## [TASK INSTRUCTIONS]
Pick out each line of the records that includes the string "computer", and copy it.
Start of Block
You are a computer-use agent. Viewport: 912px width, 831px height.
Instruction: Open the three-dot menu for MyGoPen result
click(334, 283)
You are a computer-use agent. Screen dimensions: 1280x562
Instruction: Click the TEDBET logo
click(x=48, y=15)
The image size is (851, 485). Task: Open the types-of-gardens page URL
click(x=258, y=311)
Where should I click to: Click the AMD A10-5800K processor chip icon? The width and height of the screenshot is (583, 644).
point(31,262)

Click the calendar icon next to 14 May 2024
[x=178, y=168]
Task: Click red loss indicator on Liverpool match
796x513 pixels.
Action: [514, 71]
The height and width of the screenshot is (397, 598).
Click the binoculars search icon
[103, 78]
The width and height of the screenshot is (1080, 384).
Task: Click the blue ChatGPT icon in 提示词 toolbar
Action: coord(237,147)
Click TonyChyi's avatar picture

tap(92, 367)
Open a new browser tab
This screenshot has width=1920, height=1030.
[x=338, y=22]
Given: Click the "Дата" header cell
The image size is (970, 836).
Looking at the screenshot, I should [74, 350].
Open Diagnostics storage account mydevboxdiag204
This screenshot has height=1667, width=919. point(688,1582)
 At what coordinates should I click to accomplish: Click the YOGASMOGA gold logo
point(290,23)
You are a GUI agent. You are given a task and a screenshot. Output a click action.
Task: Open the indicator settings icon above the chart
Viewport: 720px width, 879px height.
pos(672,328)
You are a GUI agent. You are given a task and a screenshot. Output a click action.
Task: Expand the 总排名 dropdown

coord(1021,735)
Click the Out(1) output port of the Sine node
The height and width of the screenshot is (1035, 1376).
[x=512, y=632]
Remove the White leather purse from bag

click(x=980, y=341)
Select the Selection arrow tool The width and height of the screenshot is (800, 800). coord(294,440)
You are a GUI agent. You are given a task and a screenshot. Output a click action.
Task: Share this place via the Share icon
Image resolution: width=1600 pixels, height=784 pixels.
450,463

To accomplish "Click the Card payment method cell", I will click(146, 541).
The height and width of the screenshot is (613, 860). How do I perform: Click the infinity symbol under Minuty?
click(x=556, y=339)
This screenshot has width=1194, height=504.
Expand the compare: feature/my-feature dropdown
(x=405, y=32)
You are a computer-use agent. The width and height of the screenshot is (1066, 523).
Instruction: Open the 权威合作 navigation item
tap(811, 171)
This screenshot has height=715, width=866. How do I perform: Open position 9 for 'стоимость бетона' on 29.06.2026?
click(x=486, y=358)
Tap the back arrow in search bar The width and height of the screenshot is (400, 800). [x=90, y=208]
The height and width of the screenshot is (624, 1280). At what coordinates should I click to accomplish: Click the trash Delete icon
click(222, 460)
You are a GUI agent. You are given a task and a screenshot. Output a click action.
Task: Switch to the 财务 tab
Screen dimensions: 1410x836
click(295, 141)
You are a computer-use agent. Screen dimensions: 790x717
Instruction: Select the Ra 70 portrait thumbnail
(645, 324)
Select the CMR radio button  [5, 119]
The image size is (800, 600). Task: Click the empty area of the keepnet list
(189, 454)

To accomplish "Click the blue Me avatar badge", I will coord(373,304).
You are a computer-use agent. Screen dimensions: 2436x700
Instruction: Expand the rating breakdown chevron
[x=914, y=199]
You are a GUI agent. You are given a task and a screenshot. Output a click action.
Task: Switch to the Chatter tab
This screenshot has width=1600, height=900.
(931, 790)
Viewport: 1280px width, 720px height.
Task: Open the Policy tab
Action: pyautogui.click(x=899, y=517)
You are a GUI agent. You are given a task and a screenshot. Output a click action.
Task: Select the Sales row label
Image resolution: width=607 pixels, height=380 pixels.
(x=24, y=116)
End of Block
## [EXERCISE RESULT]
You are a computer-use agent. Viewport: 912px width, 831px height.
You are a computer-use agent. Screen dimensions: 1280x562
You are a computer-use agent. The width and height of the screenshot is (1066, 523).
You are a computer-use agent. Screen dimensions: 790x717
You are a computer-use agent. Screen dimensions: 2436x700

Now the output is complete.